I'm trying to understand what makes a valid covariance matrix valid. Wikipedia tells me all covariance matrices are positive semidefinite (and, in fact, they're positive definite unless one signal is an exact linear combination of others). I don't have a very good idea of what this means in practice.

For example, let's assume I have a real-valued covariance matrix of the form:

$$\mathbf{R}=\left[ \begin{array}{ccc} 1 & 0.7 & x \\ 0.7 & 1 & -0.5 \\ x & -0.5 & 1 \end{array} \right]$$
where $x$ is some real number. What range of values can $x$ take?

I can sort of see that $x$ is constrained by the other numbers.
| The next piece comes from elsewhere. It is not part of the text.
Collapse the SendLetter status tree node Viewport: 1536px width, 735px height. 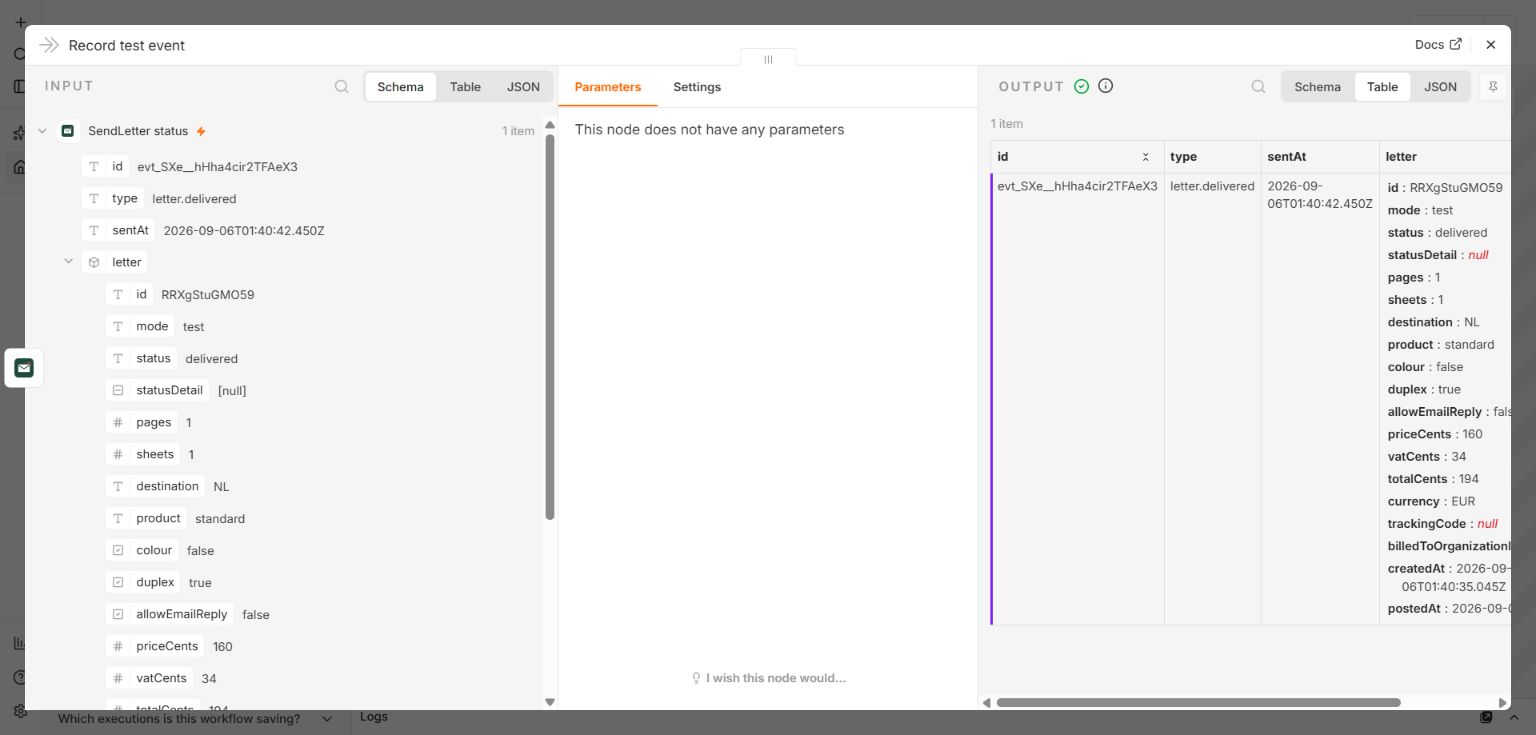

Like it can't have magnitude more than 1, because the diagonals are all 1. However, it is also constrained by the off-diagonals.

Of course, for my simple example, I can solve the eigenvalue problem for eigenvalues of zero to give me the range of values (roughly -0.968465844 to 0.268465844)... but this hasn't really given me any insight in a general sense.

I feel like there might be a neat geometrical interpretation that would make this obvious.

Can anyone offer any insight?

Last edited: Nov 30, 2014
2. Dec 1, 2014

mathman

I don't know if this a complete answer. However assume you have three random variables X, Y, Z each with variance 1, cov(X,Y) = 0.7, cov(X,Z) = x, and cov(Y,Z) = -0.5. For simplicity assume all means = 0.
Consider E((X±Y±Z)2)≥0 for all possible sign combinations. This will give you four bounds on x. This may be the best, although I am not sure.

3. Dec 2, 2014

Stephen Tashi

The terminology "covariance matrix" is ambiguous. There is a covariance matrix for random variables and there is a covariance matrix computed from samples of random variables. I don't think it works to claim that the sample covariance matrix is just the covariance matrix of a population consisting of the sample because the usual way to compute the sample covariance involves using denominators of n-1 instead of n.

4. Dec 8, 2014

weetabixharry

I'll have to give this some thought. It's not obvious to me how this works.

5. Dec 8, 2014

weetabixharry

What's the difference between these two? Do either/both have to be Hermitian positive semidefinite? That's the sort I'm interested in.

6. Dec 9, 2014

mathman

1.5+cov(X,Y)+cov(X,Z)+cov(Y,Z)≥0
1.5-cov(X,Y)+cov(X,Z)-cov(Y,Z)≥0
1.5+cov(X,Y)-cov(X,Z)-cov(Y,Z)≥0
1.5-cov(X,Y)-cov(X,Z)+cov(Y,Z)≥0